- Written instruction: Can you format the items from the line containing "Click the epel" through the line containing "Action: [228, 712]" as a numbered list, leaving out blank lines?

- Supplied material:
——

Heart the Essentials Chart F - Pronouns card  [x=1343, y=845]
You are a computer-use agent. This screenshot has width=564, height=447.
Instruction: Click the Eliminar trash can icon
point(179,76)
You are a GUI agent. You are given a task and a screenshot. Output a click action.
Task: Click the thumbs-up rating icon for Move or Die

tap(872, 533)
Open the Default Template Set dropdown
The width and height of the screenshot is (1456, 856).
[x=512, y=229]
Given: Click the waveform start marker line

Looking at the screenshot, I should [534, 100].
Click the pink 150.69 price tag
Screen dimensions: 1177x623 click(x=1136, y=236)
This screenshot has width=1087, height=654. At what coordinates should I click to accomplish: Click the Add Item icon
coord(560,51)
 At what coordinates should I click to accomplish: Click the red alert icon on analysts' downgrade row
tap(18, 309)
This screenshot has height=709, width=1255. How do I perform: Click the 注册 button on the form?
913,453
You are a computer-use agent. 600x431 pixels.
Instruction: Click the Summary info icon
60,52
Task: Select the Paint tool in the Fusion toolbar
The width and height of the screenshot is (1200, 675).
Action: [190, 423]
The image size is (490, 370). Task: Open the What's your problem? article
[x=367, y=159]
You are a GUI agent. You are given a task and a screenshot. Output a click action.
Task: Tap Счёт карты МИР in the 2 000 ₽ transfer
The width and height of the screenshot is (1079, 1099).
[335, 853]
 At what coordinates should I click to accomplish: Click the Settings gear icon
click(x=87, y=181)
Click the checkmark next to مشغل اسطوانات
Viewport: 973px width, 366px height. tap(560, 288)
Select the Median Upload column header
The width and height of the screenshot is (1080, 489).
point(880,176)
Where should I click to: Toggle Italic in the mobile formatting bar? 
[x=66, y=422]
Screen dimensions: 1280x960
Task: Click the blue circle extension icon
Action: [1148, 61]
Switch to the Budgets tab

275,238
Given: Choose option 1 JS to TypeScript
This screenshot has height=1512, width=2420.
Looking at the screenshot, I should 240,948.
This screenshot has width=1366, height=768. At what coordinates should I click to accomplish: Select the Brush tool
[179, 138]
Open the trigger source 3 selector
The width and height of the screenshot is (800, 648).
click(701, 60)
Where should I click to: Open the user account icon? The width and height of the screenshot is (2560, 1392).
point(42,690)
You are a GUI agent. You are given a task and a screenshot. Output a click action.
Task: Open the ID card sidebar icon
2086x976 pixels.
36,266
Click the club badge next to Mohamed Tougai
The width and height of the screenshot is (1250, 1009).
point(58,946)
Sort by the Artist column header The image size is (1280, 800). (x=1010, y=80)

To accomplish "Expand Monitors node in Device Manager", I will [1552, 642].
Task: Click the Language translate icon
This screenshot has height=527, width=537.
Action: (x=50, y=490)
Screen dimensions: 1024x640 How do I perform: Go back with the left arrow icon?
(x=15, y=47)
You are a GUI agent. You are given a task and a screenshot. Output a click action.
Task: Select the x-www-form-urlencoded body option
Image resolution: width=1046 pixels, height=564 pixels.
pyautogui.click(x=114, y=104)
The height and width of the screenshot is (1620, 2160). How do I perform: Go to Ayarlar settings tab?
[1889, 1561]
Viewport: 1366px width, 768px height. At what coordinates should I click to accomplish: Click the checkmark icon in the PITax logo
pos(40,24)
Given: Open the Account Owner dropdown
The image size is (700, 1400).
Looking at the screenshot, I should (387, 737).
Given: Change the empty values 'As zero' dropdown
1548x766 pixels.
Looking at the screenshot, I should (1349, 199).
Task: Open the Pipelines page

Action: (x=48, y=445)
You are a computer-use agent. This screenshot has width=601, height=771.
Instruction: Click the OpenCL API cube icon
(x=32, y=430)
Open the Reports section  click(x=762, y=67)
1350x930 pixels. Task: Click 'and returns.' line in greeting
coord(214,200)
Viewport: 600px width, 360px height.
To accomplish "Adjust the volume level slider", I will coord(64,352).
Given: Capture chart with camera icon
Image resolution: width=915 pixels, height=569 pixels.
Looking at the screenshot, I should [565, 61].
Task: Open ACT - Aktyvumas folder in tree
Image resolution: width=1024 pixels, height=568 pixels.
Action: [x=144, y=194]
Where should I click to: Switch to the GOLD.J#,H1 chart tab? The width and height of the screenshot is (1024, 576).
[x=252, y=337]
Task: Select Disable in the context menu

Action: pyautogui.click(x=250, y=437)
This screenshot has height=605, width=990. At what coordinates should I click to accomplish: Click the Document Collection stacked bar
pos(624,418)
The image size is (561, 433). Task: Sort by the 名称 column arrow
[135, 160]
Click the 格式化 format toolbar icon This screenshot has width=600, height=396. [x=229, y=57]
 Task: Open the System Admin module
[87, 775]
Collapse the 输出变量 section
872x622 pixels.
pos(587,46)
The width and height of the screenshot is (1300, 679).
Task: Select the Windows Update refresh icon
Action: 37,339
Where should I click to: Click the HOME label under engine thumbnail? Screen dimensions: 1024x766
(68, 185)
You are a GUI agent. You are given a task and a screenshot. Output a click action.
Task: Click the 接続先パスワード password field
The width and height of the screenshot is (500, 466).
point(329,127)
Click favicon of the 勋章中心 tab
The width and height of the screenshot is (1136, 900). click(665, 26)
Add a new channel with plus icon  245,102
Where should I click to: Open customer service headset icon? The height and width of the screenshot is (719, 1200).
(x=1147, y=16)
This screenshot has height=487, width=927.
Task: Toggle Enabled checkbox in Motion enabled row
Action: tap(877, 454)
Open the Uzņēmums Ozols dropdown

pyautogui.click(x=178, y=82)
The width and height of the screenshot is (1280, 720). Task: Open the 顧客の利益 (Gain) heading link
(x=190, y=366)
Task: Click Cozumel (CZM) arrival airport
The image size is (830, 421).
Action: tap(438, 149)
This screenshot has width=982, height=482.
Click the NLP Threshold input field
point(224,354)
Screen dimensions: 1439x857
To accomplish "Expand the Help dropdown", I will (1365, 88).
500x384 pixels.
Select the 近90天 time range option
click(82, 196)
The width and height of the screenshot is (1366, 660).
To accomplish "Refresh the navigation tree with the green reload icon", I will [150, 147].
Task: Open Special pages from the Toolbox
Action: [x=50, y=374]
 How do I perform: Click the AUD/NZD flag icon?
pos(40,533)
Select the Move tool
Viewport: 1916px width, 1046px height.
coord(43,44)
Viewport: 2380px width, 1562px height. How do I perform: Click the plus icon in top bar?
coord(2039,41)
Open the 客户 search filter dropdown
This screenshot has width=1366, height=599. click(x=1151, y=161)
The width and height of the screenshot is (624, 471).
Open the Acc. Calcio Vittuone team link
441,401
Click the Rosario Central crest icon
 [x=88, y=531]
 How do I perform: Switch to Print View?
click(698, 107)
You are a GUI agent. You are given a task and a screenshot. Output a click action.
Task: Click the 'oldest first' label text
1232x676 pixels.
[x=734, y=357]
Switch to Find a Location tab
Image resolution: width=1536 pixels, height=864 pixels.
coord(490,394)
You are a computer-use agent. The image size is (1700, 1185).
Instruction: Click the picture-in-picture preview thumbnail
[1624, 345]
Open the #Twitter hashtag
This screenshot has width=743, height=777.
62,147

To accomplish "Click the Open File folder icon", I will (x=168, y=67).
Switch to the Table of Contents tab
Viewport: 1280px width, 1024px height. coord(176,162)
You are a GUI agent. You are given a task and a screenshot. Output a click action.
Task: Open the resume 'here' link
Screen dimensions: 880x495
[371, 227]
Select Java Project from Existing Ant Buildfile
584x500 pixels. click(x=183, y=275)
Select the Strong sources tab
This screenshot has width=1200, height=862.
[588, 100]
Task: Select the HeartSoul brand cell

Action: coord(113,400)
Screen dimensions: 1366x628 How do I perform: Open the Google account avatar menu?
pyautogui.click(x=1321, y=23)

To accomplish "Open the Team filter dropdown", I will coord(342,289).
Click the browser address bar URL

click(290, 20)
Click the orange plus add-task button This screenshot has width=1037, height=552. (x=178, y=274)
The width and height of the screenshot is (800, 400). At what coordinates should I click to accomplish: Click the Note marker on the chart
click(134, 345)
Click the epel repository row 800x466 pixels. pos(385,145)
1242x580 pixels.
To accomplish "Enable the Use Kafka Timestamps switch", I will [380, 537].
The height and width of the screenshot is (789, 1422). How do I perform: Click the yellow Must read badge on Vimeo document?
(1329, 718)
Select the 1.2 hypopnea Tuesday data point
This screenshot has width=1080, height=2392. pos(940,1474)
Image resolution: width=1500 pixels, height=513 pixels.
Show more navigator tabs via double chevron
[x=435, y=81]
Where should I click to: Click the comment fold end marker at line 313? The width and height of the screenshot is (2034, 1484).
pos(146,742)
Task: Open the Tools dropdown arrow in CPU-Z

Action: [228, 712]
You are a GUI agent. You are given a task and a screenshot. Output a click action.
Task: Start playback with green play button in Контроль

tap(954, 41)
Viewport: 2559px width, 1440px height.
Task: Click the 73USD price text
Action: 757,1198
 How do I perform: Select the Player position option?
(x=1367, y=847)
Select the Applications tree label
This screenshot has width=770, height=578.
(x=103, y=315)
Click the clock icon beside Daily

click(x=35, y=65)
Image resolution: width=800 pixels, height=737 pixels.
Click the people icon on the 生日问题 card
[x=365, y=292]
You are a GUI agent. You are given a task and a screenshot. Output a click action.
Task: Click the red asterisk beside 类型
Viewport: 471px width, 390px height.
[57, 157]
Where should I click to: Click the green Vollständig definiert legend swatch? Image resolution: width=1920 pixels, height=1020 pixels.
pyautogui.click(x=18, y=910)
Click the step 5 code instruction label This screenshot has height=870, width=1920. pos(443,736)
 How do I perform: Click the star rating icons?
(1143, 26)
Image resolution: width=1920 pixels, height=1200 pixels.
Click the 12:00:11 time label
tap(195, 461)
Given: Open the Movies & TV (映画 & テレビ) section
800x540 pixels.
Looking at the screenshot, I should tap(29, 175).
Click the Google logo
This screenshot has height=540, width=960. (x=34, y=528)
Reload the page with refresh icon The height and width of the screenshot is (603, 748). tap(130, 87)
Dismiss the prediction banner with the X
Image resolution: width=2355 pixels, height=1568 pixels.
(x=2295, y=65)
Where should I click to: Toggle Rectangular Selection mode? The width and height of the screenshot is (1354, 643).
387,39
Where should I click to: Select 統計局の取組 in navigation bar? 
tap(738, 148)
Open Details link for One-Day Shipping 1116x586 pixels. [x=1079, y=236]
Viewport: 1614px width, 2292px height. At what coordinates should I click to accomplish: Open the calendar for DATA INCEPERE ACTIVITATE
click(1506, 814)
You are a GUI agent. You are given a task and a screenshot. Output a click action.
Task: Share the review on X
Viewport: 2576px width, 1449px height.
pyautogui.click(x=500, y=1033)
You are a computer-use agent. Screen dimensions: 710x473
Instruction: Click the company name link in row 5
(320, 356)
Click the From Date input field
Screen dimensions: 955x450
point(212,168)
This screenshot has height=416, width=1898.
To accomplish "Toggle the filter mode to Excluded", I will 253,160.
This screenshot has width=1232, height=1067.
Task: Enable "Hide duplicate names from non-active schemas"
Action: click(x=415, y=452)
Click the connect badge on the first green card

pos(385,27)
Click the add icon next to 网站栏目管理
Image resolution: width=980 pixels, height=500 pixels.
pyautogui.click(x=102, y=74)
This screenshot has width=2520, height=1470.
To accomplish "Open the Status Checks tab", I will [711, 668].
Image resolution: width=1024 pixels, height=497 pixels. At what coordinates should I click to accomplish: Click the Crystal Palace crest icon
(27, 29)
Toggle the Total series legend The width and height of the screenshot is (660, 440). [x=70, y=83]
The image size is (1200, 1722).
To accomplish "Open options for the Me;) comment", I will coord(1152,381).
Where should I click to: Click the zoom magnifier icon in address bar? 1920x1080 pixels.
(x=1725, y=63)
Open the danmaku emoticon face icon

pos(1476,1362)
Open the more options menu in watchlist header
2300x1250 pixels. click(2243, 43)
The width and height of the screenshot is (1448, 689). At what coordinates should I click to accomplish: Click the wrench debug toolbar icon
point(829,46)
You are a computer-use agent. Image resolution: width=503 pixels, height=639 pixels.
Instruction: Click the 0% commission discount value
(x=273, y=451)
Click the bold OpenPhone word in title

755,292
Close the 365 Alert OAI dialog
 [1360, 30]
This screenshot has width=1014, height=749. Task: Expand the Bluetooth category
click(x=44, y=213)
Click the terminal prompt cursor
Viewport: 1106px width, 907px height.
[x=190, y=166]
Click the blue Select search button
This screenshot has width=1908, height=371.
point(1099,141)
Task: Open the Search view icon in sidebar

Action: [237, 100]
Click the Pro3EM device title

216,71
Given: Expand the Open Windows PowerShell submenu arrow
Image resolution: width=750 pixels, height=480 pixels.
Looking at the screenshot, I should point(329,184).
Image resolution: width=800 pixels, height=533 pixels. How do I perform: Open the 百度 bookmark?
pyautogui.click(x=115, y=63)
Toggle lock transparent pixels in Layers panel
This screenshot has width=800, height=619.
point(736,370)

——

- Finished task:
1. Click the epel repository row 800x466 pixels. pos(385,145)
2. 1242x580 pixels.
3. To accomplish "Enable the Use Kafka Timestamps switch", I will [380, 537].
4. The height and width of the screenshot is (789, 1422). How do I perform: Click the yellow Must read badge on Vimeo document?
5. (1329, 718)
6. Select the 1.2 hypopnea Tuesday data point
7. This screenshot has width=1080, height=2392. pos(940,1474)
8. Image resolution: width=1500 pixels, height=513 pixels.
9. Show more navigator tabs via double chevron
10. [x=435, y=81]
11. Where should I click to: Click the comment fold end marker at line 313? The width and height of the screenshot is (2034, 1484).
12. pos(146,742)
13. Task: Open the Tools dropdown arrow in CPU-Z
14. Action: [228, 712]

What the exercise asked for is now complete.